### [Objective]
In the text on service of pleadings, translate this sentence into Spanish: "Failure to make proof of service shall not affect the validity of service."

### [Text]
※ ※ ※

Florida Rules of Judicial Administration

Georgia


E-service is allowed if there is a notice of consent to electronic service for pleadings subsequent to the original complaint and other papers.

Transmission of pleadings in PDF format by email where object must include “STATUTORY ELECTRONIC SERVICE”.

Proof of service is made with a certificate of an attorney or his/her employee, by written admission, by affidavit or by other proof satisfactory to the court. Failure to make proof of service shall not affect the validity of service.


  • 9-11-5. Service and filing of pleadings subsequent to the original complaint and other papers

(a) Service -- When required. Except as otherwise provided in this chapter, every order required by its terms to be served, every pleading subsequent to the original complaint unless the court otherwise orders because of numerous defendants, every written motion other than one which may be heard ex parte, and every written notice, appearance, demand, offer of judgment, and similar paper shall be served upon each of the parties. However, the failure of a party to file pleadings in an action shall be deemed to be a waiver by him or her of all notices, including notices of time and place of trial and entry of judgment, and all service in the action, except service of pleadings asserting new or additional claims for relief, which shall be served as provided by subsection (b) of this Code section.

(b) Same -- How made. Whenever under this chapter service is required or permitted to be made upon a party represented by an attorney, the service shall be made upon the attorney unless service upon the party is ordered by the court. Service upon the attorney or upon a party shall be made by delivering a copy to the person to be served or by mailing it to the person to be served at the person's last known address or, if no address is known, by leaving it with the clerk of the court. As used in this Code section, the term "delivery of a copy" means handing it to the person to be served or leaving it at the person to be served's office with a person in charge thereof or, if such office is closed or the person to be served has no office, leaving it at the person to be served's dwelling house or usual place of abode with some person of suitable age and discretion residing therein. "Delivery of a copy" also means transmitting a copy via e-mail in portable document format (PDF) to the person to be served using all e-mail addresses provided pursuant to subsection (f) of this Code section and showing in the subject line of the e-mail message the words "STATUTORY ELECTRONIC SERVICE" in capital letters. Service by mail is complete upon mailing. Proof of service may be made by certificate of an attorney or of his or her employee, by written admission, by affidavit, or by other proof satisfactory to the court. Failure to make proof of service shall not affect the validity of service.

(c) Same -- Numerous defendants. In any action in which there are unusually large numbers of defendants, the court, upon motion or of its own initiative, may order that service of the pleadings of the defendants and replies thereto need not be made as between the defendants, and that any cross-claim, counterclaim, or matter constituting an avoidance or affirmative defense contained therein shall be deemed to be denied or avoided by all other parties, and that the filing of any such pleading and service thereof upon the plaintiff constitutes due notice of it to the parties. A copy of every such order shall be served upon the parties in such manner and form as the court directs.

※ ※ ※

Text and item location entries:
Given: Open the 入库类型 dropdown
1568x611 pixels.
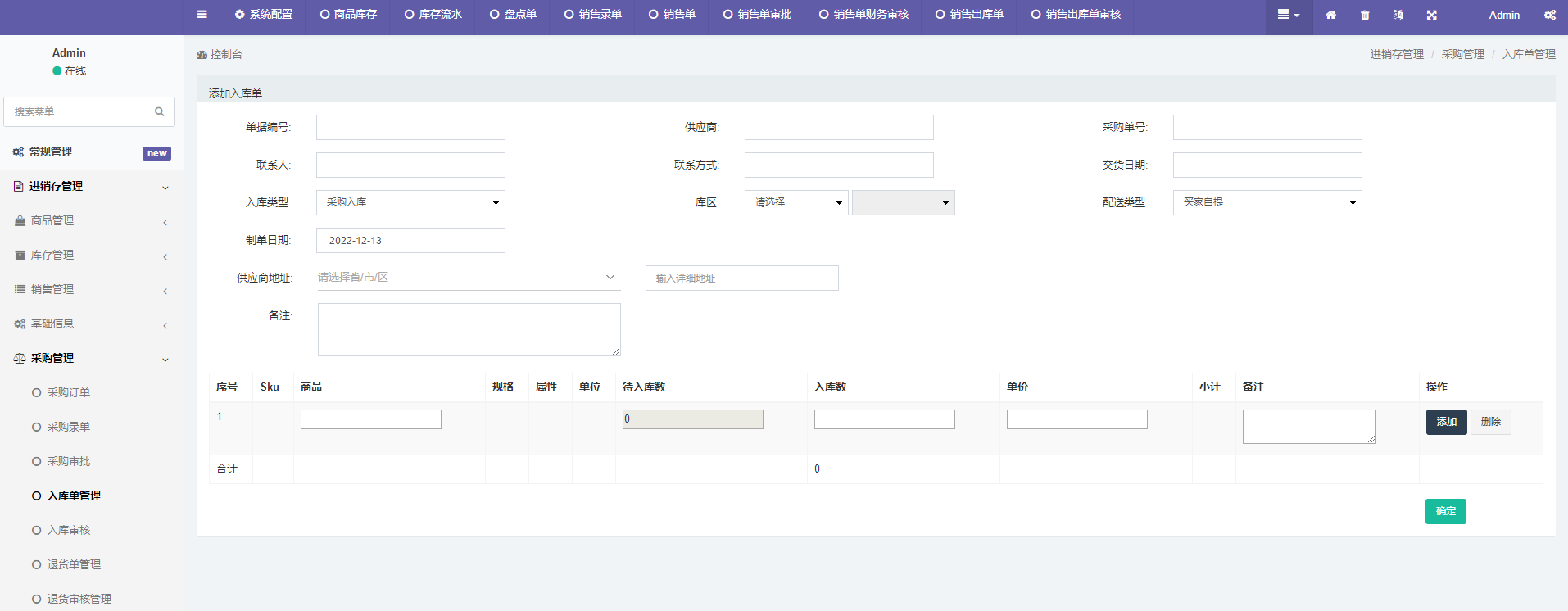Looking at the screenshot, I should [x=410, y=202].
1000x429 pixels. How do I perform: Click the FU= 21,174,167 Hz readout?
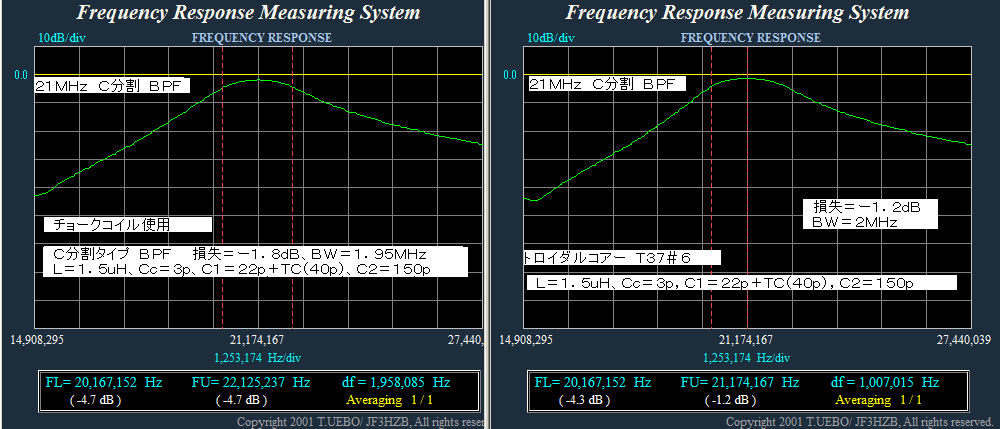[739, 382]
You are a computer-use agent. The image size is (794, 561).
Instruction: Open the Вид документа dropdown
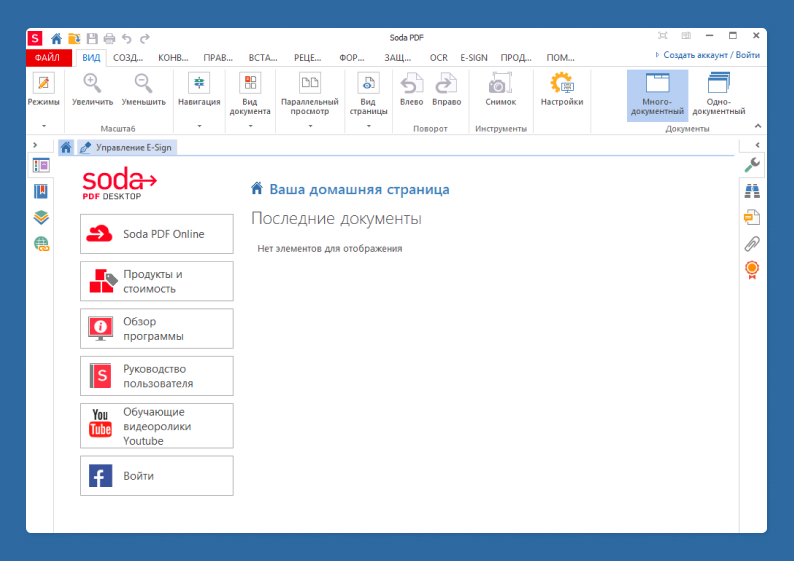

※ ※ ※

### [Finished answer]
La falta de acreditación de la notificación no afectará la validez de la notificación.